[Opening Page extract section]

A common challenge for dancers who are just beginning their work with me is unraveling the topic of meal timing. For most dancers, a flexible meal and snack routine is the backbone that supports adequate nourishment. But even with flexibility, meal and snack guidance remains vulnerable to the same perfectionistic qualities that drive disordered eating.
Extreme rigidity around the timing of meals and snacks, along with what to eat, is a product of dancer diet culture— most commonly experienced with orthorexia and “clean” eating (both of which prioritize foods considered “whole,” “pure,” and unprocessed). There’s a difference between supportive meal planning and obsessive meal planning—a preoccupation with meal timing can be a red flag that your guidance is too rigid. A delicate balance is what formulates The Healthy Dancer® curriculum. Let’s dive into three must-know considerations for finding that balance.
Know that every day is different
The goal is to move through your day with ease; not to be overwhelmed by the same guilt and stress that drives disordered eating. There will always be schedule changes. Spontaneous plans and abrupt cancelations are part of life. Whether it’s a last-minute dinner plan or a change in your rehearsal time, it’s impractical for the timing of your meals and snacks to look the same every day. These schedule shifts might feel uncomfortable and that’s okay. The more you expose yourself to these instances, the easier it becomes.
Know that nourishment is self-care
An uprooted schedule shouldn’t be a reason to skip an opportunity to fuel your body. Reliable energy is important. This means that meals and snacks are a fundamental part of your day. Avoiding extensive gaps between eating times, along with eating sufficiently at those eating times, is part of the equation. If an experience is going to hinder your ability to refuel, then planning ahead with packable meals or snacks is highly encouraged. Working with a Registered Dietitian Nutritionist who is specializes in disordered eating recovery can help to guide you in a plan that feels supportive, rather than one that has you fixated on “rights” and “wrongs.” A few additional resources to help:
Know that self-trust doesn’t happen overnight
Depriving your body of calories impedes your ability to experience appetite regulation — the ability to both experience and honor your body’s cues for hunger, fullness, and satisfaction. In my work with dancers, I focus on helping them to build food- and body trust. It involves a specific 6-step framework that not only uncovers the thought patterns holding most dancers back from reaching performance potential but also, teaches them how to utilize nutrition information in a sustainable way. Meal and snack guidance is a large part of this work — providing the external support needed while internal healing (appetite regulation and if needed, weight restoration) is achieved.

[Closing Page extract section]
[Opening Extracted records section]

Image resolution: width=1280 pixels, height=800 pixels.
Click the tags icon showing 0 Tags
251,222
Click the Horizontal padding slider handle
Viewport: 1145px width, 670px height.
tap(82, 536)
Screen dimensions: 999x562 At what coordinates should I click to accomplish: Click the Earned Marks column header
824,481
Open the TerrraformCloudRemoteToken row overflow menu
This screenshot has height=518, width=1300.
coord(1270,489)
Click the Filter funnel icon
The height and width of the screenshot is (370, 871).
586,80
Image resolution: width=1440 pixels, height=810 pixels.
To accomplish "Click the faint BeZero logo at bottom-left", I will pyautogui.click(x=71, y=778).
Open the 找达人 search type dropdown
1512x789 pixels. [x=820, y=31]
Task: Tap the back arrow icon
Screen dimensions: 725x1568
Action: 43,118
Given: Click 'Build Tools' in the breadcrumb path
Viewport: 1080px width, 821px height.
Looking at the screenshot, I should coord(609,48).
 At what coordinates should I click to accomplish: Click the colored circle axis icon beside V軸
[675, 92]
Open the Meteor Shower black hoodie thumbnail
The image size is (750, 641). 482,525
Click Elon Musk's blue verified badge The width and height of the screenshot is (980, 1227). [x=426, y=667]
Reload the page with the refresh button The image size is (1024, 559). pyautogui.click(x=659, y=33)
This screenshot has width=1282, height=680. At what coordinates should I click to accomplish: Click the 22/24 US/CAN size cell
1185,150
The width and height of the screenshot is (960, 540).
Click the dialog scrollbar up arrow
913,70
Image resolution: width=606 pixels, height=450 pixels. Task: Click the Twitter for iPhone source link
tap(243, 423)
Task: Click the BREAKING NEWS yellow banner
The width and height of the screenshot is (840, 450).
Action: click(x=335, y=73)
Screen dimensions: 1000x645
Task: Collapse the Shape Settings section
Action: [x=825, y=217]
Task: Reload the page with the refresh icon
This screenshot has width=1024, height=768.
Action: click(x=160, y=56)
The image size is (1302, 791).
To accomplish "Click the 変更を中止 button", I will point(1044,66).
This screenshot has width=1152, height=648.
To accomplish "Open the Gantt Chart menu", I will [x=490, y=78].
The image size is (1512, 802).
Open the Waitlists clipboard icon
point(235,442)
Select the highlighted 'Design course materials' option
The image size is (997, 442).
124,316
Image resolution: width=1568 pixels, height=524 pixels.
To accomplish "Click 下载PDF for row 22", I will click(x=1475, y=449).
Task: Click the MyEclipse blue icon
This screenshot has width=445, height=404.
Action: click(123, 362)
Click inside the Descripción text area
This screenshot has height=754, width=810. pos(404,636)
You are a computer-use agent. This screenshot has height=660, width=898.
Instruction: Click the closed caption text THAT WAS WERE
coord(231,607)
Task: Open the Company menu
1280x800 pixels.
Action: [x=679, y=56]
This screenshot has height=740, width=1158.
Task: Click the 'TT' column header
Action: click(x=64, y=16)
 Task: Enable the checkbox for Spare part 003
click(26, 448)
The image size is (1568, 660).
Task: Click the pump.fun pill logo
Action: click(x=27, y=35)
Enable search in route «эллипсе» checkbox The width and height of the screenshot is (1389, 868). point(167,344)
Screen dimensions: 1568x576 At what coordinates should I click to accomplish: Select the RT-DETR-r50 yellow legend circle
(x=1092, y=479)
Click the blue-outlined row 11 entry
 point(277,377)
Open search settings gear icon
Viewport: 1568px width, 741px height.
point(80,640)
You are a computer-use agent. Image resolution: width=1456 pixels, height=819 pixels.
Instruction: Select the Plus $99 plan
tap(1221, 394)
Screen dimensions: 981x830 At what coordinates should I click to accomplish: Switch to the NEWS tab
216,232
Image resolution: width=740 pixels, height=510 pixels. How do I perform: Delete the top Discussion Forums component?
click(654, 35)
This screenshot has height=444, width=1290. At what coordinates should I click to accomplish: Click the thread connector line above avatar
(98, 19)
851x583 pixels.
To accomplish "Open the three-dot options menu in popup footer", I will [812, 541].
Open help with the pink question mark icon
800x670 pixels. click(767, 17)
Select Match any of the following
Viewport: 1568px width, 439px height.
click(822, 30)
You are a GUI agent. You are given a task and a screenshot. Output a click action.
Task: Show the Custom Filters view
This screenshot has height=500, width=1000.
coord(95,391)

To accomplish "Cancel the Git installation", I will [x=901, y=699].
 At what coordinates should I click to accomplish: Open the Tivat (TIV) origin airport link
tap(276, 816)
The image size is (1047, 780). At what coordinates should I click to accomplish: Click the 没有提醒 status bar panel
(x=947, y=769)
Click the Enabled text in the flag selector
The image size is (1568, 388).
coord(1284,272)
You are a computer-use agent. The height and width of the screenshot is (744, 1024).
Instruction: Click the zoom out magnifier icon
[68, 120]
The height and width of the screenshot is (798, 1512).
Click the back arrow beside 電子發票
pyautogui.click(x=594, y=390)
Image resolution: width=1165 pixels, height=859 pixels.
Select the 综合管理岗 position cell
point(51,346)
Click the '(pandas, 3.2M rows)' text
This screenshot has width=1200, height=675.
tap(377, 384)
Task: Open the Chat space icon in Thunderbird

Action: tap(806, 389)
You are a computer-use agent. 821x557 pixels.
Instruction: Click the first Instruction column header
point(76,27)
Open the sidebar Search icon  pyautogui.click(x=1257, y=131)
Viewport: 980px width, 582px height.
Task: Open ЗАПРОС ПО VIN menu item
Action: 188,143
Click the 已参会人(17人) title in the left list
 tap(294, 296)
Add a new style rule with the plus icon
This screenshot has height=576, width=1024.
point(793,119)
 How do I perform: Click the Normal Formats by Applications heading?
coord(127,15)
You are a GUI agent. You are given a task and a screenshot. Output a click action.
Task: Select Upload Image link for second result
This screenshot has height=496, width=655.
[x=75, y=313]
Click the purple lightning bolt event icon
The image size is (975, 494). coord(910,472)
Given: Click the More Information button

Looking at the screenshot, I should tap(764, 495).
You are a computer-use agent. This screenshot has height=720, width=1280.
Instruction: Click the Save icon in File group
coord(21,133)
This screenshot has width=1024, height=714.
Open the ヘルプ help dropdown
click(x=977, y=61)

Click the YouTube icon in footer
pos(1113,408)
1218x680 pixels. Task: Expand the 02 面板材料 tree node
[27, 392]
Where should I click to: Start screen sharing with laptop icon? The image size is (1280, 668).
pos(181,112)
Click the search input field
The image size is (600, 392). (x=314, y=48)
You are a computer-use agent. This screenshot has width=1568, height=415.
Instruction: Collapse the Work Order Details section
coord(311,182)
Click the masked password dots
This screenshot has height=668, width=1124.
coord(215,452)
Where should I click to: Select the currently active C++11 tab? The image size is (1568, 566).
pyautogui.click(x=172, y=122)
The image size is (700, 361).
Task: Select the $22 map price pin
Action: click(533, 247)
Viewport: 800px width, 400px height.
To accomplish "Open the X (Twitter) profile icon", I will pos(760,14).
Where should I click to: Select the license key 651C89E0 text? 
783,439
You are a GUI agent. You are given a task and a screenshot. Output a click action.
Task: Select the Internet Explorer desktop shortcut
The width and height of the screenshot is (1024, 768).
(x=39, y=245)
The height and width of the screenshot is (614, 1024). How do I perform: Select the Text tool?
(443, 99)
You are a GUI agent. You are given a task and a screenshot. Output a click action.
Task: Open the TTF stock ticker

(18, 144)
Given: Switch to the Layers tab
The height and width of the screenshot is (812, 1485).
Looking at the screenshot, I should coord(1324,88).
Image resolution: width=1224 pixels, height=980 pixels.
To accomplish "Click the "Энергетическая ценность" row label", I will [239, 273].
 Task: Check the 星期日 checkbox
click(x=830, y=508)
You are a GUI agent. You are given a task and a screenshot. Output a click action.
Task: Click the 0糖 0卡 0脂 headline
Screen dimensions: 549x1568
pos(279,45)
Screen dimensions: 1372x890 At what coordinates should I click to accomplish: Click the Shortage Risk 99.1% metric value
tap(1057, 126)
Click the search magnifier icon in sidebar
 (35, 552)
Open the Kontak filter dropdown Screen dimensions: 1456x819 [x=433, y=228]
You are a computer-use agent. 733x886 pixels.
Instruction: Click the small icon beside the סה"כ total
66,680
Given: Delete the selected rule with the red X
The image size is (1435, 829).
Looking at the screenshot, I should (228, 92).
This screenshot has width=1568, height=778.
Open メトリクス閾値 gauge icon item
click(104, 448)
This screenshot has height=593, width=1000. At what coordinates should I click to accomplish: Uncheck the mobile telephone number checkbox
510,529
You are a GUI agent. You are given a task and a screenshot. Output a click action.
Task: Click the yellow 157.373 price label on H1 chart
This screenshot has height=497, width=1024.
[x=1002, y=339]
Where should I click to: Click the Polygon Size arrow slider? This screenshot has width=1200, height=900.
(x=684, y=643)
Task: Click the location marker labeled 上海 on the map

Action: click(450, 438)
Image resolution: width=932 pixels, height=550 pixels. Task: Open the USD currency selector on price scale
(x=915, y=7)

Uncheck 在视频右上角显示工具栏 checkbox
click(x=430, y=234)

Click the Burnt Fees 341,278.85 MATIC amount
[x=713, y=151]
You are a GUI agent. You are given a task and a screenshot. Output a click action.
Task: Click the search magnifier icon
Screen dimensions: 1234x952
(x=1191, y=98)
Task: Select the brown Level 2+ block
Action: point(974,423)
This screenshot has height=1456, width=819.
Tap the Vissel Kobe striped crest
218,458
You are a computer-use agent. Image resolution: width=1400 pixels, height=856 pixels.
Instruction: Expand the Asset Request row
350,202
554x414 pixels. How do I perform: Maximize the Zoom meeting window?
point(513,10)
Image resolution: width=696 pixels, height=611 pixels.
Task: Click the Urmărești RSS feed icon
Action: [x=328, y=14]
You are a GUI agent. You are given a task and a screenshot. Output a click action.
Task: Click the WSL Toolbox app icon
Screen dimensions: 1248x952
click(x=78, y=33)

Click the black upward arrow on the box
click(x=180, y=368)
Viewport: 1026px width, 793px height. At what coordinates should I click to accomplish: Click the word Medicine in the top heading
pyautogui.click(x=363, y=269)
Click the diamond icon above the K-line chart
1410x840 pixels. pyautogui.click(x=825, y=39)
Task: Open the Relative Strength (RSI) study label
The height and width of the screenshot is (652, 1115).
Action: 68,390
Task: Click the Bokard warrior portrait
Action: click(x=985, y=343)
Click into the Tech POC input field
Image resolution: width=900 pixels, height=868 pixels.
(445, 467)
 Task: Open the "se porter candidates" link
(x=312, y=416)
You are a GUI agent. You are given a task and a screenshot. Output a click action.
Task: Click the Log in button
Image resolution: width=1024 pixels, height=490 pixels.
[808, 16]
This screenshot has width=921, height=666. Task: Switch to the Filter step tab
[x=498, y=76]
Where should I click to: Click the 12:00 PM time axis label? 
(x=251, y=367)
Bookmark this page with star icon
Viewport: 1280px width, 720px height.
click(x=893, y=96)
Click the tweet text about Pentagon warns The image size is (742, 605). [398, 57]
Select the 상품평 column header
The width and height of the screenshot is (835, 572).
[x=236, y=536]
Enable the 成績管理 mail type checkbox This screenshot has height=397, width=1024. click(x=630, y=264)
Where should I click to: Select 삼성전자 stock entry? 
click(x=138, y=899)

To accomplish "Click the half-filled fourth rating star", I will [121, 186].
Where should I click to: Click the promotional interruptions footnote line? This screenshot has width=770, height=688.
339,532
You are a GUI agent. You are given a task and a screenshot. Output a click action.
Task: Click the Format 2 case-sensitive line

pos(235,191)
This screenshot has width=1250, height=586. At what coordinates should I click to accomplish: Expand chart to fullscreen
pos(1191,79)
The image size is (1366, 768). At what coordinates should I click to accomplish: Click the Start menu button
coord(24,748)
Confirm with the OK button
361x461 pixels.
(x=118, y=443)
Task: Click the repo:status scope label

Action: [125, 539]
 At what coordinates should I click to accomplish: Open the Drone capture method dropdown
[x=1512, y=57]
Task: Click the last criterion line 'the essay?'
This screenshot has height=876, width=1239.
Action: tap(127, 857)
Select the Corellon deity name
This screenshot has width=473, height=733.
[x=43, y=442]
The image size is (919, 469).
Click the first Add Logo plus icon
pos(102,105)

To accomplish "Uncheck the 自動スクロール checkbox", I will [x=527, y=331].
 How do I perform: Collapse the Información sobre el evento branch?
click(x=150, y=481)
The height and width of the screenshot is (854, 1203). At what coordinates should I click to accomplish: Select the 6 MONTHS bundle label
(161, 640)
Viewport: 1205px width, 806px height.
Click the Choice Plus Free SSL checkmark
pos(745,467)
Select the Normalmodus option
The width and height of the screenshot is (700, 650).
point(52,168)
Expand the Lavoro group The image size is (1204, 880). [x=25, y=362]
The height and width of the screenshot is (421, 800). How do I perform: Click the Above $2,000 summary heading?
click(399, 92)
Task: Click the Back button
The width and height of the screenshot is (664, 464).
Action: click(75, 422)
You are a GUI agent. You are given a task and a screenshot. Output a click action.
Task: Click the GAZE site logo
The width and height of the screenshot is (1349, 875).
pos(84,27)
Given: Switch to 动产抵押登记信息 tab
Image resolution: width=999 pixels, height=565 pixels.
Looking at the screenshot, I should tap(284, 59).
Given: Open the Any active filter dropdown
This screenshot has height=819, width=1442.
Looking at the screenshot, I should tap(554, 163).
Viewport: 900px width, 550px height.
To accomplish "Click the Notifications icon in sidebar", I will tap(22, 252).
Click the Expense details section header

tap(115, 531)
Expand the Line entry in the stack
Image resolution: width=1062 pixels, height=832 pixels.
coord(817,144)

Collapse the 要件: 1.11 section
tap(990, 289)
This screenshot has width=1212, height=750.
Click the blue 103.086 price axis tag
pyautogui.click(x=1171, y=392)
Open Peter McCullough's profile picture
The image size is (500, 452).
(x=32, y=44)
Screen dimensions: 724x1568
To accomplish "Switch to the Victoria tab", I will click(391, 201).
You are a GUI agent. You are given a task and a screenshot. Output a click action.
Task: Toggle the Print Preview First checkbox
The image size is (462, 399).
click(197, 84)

[Closing Extracted records section]

Your goal ▸
From the article on meal timing for dancers, extract the stretch from "Know that every" through "easier it becomes." word for word. Rely only on the article about meal timing for dancers.

Solved exercise ▸
Know that every day is different
The goal is to move through your day with ease; not to be overwhelmed by the same guilt and stress that drives disordered eating. There will always be schedule changes. Spontaneous plans and abrupt cancelations are part of life. Whether it’s a last-minute dinner plan or a change in your rehearsal time, it’s impractical for the timing of your meals and snacks to look the same every day. These schedule shifts might feel uncomfortable and that’s okay. The more you expose yourself to these instances, the easier it becomes.